吴 旋,王惠君,戚秋霞
(川北医学院附属医院神经外科,四川 南充 637000)
大多数颅内动脉瘤患者,均是由于长时间头痛和剧烈疼痛而治疗。治疗方法多为动脉瘤栓塞或显微外科动脉瘤颈夹闭术,术后疼痛观察和控制是预防颅内动脉瘤再破裂出血,降低死亡率,提高生存者预后、生活质量的有效举措,也是术后护理的重难点之一[5]。据调查[6],手术选择性手术患者中,75.5%的患者担心术后疼痛,92.0%的患者急需术后疼痛控制,80.0%的患者反映镇痛不足,超过50.0%的患者术后72 小时还不能停止疼痛。 通常术后疼痛主要是急性疼痛,术后疼痛主要集中在24-48 h[7],10%~50%的患者急性疼痛会演变为慢性疼痛[8]。术后疼痛会对病人的身心产生不良影响,甚至威胁患者生命,延长患者康复时间等。因此,探讨缓解疼痛的护理方法具有重要意义。我科针对2014年7月至2016年10月对颅内动脉瘤夹闭术后出现中至重度疼痛患者(共85例),实施疼痛护理,取得效果满意,现将护理体会报告如下:
我院2015年7月至2017年10月收治,经DSA确诊颅内动脉瘤并行颅内动脉瘤夹闭术,术后疼痛强度评分4分以上患者85例。本组男44例,女41例,年龄30~75岁。小组选取了颅内动脉瘤术后自诉有不同程度疼痛患者。具体如下,前交通动脉瘤41例,后交通动脉瘤19例,椎动脉瘤6例,基底动脉瘤5例,颈内动脉分叉部动脉瘤4例,左侧颈内动脉床突上段动脉瘤1例,左侧颈内动脉C3段动脉瘤1例,大脑中动脉瘤3例,小脑后下动脉瘤5例。术后疼痛程度4-6分63例,7-9分22例。
很多疼痛评估方法会综合评估患者的自我评估报告、生理、心理、动作以及行为,其中自评报告包括患者自我评估疼痛的部位,类型,持续时间,是否有加重或缓解现象等[9]。临床上通常采用以下几种疼痛评估方法:(1)数字疼痛分级法(NRS);(2)五指法;(3)视觉模拟评分法;(4)Wong Baker面部表情测量图等。本组均采用数字评估分量表(Numerical Rating Scale, NRS)。
颅内动脉瘤夹闭术后镇痛的目标是:(1)保证生命安全;(2)持续监测,有效镇痛;(3)清醒自主镇痛;(4)制止运动痛;(5)减少不良反应和并发症;(6)提高病人满意度。

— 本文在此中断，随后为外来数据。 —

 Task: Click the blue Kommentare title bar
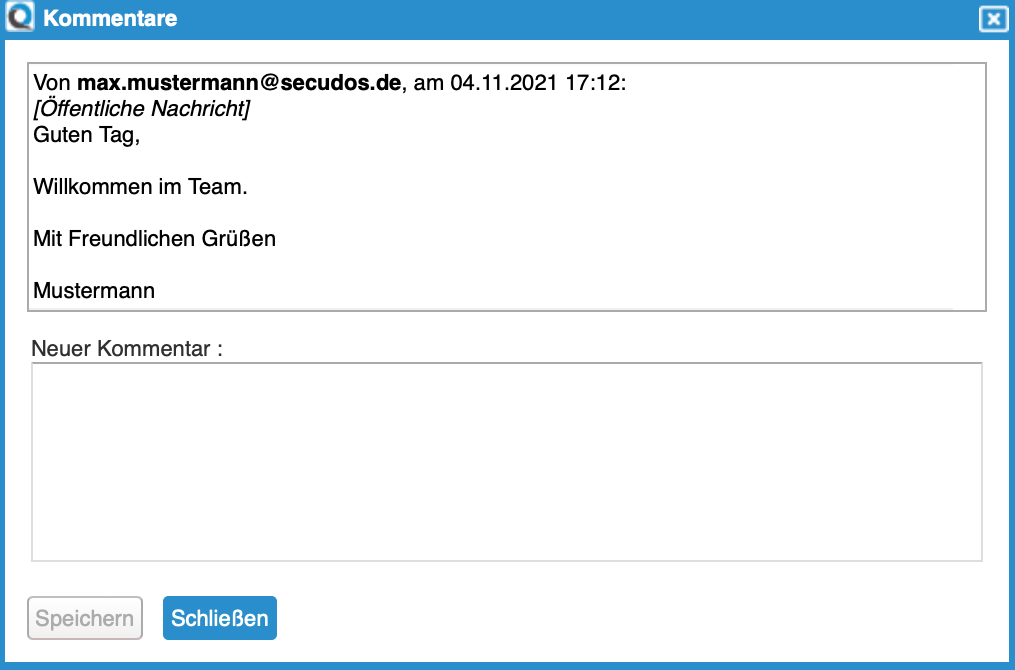pyautogui.click(x=500, y=18)
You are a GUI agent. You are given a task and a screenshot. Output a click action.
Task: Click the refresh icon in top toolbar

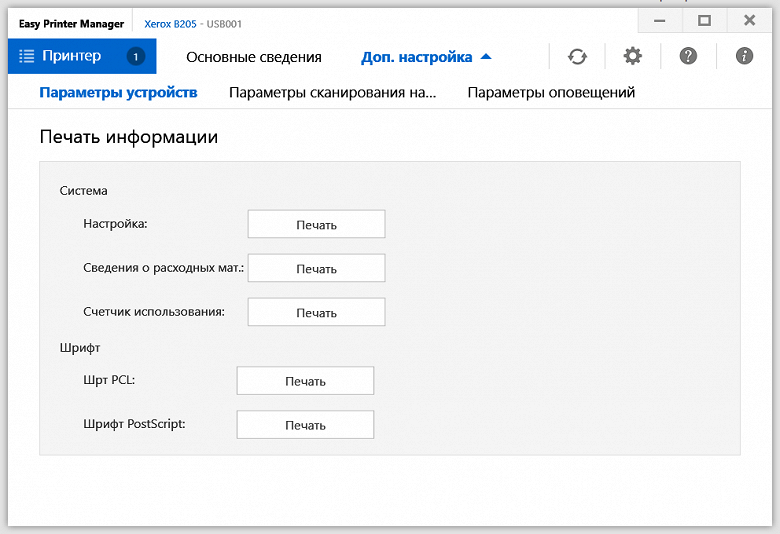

术后疼痛的治疗可分为四个阶段: 70年代前术后哌替啶治疗;20世纪80年代广泛开展了术后硬膜外小剂量吗啡镇痛(1~3mg);20世纪90年代开始了PCA,自21世纪以来,特别是近五年,术后疼痛管理显然已经是多模式镇痛或联合镇痛的新时代[10]。
本组85例患者疼痛评分后,均经CT,MRI或腰穿等排查颅内异常情况。其中颅内再出血患者3例,脑血管痉挛患者15例,脑水肿患者8例,均给予对症支持治疗。其中中重度疼痛患者63例,经非药物治疗后,52例患者疼痛缓解,11例患者治疗无效,后结合药物治疗,疼痛控制,疼痛评分3分以下;重度疼痛患者22例,16例经规律间断服药后疼痛控制,6例术后24-48h经PCA治疗与后期多模式镇痛(药物治疗和非药物治疗)相结合治疗后,得以控制。
综上所述,通过我科2015年7月至2017年10月间,85例颅内动脉瘤夹闭术后病人出现中至重度疼痛患者实施疼痛护理,改善了患者术后体验及预后,结果表明及时准确的评估患者疼痛,及早发现疼痛原因,并给予对症治疗,是避免继发性脑损害和安全治疗的有效措施。疼痛控制以及有效全方位的护理不仅提高了患者的满意度,并有效预防再出血等并发症进而有效地降低患者死亡率,而且可以提高护士自身素质,增强职业素养,是术后护理一个重要组成部分。